L'INEGNAMENTO DEL PRESIDENTE KENNEDY NEL SESSANTESIMO DELL'ASSASSINIO

22/11/2023 - Franco Mauroner

Il 22 novembre del 1963 John Fitzgerald Kennedy, fu assassinato a Dallas, in Texas: era il 35esimo Presidente degli Stati Uniti d'America, in carica dal 1961. Nato da una famiglia cattolica di origine irlandese, si laureò all'università di Harvard nel 1937. Allo scoppio della Seconda Guerra Mondiale si arruolò, comportandosi valorosamente nel Pacifico e venendo insignito della Navy and Marine Corps Medal.
La sua breve presidenza, in epoca di guerra fredda, fu segnata da alcuni eventi molto rilevanti: lo sbarco nella Baia dei Porci, la Crisi dei missili di Cuba, la costruzione del Muro di Berlino, la "Corsa allo spazio", gli antefatti della Guerra del Vietnam e l'affermarsi del Movimento per i diritti civili degli afroamericani.
Dopo l'autopsia il corpo di Kennedy fu preparato per i funerali e portato alla Casa Bianca. Domenica 24 novembre la salma fu trasportata alla rotonda del Campidoglio a Washington, dove per tutto il giorno e la notte centinaia di migliaia di persone resero omaggio al presidente.

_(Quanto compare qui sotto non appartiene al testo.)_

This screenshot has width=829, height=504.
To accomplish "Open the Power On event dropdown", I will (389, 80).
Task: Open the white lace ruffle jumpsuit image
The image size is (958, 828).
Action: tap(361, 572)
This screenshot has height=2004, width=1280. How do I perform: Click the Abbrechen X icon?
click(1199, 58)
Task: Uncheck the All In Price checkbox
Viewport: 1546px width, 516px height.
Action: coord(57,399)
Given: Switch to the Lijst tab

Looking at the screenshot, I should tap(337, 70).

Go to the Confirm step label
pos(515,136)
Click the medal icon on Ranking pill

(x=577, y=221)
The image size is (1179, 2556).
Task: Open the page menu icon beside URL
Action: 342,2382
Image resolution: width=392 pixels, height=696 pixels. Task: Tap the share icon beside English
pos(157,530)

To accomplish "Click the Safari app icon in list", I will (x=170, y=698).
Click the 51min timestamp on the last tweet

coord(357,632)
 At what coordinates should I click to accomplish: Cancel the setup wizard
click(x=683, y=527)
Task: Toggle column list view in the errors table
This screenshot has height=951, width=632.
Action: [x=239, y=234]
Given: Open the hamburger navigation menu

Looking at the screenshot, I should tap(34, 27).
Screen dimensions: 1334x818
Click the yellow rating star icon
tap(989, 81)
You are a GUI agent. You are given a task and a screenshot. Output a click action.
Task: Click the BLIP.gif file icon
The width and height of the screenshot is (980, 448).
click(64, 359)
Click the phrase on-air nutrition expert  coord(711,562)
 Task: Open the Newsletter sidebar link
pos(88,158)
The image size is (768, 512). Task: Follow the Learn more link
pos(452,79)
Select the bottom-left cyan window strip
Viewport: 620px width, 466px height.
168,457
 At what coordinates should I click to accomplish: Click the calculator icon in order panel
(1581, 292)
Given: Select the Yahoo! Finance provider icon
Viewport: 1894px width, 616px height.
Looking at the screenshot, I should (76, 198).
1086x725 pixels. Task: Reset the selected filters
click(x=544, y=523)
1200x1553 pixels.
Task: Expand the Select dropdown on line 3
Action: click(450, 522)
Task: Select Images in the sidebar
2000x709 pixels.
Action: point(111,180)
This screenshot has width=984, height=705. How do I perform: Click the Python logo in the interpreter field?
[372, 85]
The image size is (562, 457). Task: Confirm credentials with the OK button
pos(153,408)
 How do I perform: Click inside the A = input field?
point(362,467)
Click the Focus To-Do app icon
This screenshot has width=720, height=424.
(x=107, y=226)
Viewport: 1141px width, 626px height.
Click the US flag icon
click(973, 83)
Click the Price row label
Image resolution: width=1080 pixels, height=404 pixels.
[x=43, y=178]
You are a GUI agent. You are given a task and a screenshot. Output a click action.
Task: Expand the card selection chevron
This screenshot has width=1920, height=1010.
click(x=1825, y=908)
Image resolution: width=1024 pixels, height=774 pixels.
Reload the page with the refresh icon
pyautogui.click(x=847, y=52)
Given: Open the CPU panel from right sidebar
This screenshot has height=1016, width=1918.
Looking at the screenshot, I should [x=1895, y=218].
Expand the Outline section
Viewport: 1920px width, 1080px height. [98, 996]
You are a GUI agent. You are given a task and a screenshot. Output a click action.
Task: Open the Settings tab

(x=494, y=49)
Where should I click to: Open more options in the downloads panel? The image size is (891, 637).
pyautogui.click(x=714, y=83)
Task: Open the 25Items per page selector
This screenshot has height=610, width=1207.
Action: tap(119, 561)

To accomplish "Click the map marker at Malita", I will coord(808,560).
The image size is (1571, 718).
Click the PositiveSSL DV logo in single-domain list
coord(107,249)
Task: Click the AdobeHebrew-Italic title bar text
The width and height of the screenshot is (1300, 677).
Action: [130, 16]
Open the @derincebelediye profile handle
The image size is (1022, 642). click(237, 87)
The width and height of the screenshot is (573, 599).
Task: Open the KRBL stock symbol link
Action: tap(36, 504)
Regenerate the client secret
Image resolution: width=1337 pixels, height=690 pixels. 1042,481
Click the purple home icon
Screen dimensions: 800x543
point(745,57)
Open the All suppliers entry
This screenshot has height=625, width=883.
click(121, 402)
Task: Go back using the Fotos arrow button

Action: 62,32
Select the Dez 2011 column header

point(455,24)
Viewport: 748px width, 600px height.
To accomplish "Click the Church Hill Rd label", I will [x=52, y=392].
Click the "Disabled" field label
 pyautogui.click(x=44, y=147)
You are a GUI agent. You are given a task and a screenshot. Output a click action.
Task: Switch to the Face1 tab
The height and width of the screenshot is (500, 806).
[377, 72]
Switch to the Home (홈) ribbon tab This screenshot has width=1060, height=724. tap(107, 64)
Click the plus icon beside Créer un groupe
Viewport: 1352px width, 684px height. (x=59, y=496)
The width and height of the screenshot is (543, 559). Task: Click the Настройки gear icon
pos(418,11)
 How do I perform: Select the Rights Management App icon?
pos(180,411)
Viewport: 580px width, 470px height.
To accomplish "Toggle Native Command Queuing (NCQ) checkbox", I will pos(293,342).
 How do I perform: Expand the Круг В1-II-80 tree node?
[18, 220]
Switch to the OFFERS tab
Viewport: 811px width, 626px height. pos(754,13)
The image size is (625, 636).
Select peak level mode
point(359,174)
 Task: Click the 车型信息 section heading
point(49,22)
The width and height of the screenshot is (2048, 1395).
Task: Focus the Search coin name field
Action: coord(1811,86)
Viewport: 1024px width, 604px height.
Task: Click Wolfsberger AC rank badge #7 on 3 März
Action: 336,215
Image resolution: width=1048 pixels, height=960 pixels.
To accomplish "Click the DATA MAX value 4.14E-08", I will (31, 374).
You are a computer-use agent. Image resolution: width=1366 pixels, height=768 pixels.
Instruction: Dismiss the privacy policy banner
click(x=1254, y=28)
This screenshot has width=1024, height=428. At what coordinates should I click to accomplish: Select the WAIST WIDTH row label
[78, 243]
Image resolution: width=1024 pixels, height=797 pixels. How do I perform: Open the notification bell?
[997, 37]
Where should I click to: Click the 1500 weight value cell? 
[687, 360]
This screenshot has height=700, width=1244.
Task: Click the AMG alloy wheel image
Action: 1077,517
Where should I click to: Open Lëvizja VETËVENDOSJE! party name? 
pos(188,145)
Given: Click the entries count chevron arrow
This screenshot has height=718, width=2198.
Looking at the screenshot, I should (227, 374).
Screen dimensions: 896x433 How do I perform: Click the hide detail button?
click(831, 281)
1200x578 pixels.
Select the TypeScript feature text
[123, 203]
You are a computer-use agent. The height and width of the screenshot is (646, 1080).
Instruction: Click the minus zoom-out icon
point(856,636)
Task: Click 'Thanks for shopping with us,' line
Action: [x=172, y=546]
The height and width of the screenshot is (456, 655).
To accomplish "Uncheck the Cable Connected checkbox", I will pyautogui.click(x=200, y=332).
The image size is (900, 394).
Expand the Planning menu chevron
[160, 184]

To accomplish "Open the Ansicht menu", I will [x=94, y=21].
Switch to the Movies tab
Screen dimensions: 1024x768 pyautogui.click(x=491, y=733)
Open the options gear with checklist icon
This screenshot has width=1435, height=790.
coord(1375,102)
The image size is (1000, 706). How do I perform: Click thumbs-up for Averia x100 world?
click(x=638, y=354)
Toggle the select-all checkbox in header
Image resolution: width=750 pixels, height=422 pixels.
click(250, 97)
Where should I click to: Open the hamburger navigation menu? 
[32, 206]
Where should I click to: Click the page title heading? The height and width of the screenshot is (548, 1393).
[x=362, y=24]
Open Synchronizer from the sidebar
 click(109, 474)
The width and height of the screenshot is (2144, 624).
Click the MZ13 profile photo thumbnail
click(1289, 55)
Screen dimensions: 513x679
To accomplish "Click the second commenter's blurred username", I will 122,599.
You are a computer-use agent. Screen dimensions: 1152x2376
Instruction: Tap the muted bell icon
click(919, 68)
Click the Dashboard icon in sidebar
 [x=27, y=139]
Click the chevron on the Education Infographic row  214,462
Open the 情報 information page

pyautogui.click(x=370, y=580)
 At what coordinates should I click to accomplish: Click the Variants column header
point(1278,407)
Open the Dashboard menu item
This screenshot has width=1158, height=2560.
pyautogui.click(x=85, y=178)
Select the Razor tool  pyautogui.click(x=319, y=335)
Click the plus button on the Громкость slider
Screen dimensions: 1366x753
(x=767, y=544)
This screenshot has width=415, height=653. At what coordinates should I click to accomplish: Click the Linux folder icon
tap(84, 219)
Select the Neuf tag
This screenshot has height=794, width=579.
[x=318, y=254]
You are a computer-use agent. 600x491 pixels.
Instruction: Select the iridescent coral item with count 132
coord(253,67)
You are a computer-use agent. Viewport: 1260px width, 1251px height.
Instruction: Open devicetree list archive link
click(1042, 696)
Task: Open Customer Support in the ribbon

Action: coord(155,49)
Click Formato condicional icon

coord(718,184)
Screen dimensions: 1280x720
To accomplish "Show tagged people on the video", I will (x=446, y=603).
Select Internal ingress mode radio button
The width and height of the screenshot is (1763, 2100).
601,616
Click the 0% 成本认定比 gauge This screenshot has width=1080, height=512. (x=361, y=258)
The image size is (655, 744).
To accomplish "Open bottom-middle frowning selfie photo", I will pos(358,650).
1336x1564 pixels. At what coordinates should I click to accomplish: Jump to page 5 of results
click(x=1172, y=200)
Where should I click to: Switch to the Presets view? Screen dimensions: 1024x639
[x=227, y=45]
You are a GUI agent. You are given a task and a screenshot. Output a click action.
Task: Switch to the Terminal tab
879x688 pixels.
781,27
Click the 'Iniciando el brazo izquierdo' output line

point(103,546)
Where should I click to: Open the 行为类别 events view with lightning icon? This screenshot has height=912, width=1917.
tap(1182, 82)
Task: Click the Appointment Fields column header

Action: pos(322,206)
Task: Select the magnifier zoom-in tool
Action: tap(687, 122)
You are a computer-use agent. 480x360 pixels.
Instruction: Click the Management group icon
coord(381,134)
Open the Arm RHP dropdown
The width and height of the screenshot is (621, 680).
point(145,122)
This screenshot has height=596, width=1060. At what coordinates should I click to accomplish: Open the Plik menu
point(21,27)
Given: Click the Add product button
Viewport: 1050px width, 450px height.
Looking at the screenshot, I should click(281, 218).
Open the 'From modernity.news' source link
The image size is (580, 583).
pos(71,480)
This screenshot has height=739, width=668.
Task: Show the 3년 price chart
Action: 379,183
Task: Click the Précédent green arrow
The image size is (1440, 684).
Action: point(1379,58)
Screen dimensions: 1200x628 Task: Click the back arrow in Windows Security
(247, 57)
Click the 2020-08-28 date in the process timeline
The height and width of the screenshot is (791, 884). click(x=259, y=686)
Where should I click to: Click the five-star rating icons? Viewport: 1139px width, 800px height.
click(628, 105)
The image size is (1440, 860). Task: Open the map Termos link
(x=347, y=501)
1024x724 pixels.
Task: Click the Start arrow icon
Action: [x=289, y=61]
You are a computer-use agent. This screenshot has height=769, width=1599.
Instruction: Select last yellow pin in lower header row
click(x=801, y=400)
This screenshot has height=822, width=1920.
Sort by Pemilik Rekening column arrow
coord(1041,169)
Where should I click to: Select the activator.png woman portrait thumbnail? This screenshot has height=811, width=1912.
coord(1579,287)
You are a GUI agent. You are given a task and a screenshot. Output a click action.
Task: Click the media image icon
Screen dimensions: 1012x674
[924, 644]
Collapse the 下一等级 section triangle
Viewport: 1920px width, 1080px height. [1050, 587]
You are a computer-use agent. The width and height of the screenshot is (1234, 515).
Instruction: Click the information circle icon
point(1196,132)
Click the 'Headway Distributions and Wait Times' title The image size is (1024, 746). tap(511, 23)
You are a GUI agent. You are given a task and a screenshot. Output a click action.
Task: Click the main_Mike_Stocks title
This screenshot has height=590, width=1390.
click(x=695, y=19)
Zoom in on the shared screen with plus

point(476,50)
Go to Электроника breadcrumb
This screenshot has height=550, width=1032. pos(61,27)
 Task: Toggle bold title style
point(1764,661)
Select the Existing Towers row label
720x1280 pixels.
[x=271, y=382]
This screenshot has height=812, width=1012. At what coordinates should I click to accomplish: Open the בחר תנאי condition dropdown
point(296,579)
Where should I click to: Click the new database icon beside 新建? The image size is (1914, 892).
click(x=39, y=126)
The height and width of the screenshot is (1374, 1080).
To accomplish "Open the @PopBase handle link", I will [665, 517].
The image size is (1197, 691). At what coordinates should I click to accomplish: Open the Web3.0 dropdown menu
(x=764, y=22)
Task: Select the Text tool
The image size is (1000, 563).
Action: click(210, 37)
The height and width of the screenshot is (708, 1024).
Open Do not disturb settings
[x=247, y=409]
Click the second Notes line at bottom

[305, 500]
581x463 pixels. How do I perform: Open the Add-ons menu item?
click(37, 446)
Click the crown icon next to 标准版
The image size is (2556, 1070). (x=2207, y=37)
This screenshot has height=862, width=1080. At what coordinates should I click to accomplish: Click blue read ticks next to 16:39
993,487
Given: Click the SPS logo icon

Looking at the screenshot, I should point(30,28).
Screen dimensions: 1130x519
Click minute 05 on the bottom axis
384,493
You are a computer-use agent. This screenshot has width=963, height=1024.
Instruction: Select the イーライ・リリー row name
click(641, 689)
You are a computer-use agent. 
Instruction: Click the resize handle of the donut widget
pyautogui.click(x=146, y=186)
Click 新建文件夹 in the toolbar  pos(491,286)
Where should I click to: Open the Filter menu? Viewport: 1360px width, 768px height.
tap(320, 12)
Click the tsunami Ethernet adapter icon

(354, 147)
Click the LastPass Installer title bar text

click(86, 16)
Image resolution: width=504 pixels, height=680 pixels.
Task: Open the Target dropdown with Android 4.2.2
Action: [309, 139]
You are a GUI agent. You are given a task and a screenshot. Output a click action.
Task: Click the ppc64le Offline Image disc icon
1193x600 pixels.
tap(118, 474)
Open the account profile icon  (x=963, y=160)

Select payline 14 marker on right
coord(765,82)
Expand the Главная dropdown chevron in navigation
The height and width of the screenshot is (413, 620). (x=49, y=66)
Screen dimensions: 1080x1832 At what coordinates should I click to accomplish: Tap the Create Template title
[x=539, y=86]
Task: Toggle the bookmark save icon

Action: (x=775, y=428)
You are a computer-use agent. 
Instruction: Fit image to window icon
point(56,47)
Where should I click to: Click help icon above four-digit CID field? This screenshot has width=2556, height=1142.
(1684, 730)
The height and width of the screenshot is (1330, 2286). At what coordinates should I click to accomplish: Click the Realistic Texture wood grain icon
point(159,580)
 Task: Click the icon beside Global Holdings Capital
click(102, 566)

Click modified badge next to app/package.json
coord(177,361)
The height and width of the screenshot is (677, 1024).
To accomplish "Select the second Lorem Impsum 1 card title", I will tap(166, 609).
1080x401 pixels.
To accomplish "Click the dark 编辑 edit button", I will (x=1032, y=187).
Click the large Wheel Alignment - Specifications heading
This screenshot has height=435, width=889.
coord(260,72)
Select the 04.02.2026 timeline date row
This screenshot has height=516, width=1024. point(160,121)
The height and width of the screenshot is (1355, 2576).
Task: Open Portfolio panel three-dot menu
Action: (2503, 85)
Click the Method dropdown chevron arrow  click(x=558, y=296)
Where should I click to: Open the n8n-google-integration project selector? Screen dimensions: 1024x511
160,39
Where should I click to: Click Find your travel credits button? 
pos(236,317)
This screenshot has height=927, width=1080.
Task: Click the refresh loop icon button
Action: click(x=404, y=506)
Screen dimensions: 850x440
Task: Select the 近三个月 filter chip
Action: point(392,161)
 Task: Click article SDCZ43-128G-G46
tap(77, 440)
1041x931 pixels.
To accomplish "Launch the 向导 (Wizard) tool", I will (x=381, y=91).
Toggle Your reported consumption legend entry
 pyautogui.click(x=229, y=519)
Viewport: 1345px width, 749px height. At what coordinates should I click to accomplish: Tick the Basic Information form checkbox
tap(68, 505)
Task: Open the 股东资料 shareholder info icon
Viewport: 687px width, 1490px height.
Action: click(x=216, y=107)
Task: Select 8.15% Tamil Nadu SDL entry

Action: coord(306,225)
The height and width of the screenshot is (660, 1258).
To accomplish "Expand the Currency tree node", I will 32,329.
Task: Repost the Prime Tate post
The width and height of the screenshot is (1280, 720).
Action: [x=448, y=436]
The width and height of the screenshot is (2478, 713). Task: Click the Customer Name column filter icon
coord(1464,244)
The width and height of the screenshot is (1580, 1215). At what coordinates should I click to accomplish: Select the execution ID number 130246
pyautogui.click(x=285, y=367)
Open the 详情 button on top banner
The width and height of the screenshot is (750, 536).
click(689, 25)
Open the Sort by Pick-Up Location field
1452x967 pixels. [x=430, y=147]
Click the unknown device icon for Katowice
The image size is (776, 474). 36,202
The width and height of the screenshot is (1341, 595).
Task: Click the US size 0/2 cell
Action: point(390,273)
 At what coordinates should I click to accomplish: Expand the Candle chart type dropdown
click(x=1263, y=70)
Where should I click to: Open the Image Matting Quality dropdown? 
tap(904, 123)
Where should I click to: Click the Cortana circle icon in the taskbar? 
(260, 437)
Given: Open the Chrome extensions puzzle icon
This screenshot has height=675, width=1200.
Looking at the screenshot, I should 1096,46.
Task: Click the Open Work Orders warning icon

Il 25 novembre 1963 fu il giorno del funerale e giornata di lutto nazionale. Mentre veniva trasmesso il funerale, le vie delle città erano deserte; scuole, uffici, negozi e fabbriche erano quasi tutti chiusi. Chi rimase aperto consentì di assistere ai servizi commemorativi. Le campane delle chiese suonarono a lutto e in alcune città gli ufficiali di polizia indossarono la fascia nera. Fu ordinato il silenzio nazionale alle 12 per cinque minuti all'inizio del funerale. Mi ricordo, bambino, di averlo visto in tv e mi è rimasto impresso fino ad oggi il cavallo, disarcionato, che seguiva il feretro.
Famose, nel suo discorso di insediamento, furono queste parole: «Non chiedete cosa il vostro Paese può fare per voi; chiedete cosa potete fare voi per il vostro Paese.»
In Italia, il settimanale Epoca, ha avuto il privilegio di poterlo contare tra i suoi collaboratori. Nei tre numeri speciali a lui dedicati, lo ricorda come un caduto per la libertà.
La sua giovinezza ha avuto per l’America e per noi un significato particolare. Simboleggiava e faceva rivivere il mito della “frontiera”. Kennedy nel suo posto, vuoto dopo l’assassinio, costruì il suo profilo nel coraggio. Da Jefferson a Lincoln, da Wilson a Roosevelt aveva appreso la certezza nel trionfo del diritto e il senso altamente religioso che infonde la fede nella libertà. Aveva anche capito che la guerra, con il suo gelido spettacolo atomico, va bandita dal mondo contemporaneo. Seppe quindi incarnare gli ideali più puri della gioventù.
Non tanto la gioventù degli anni, quanto quella dello spirito, che è la sola gioventù dell’uomo, è la stagione che vince ogni miseria.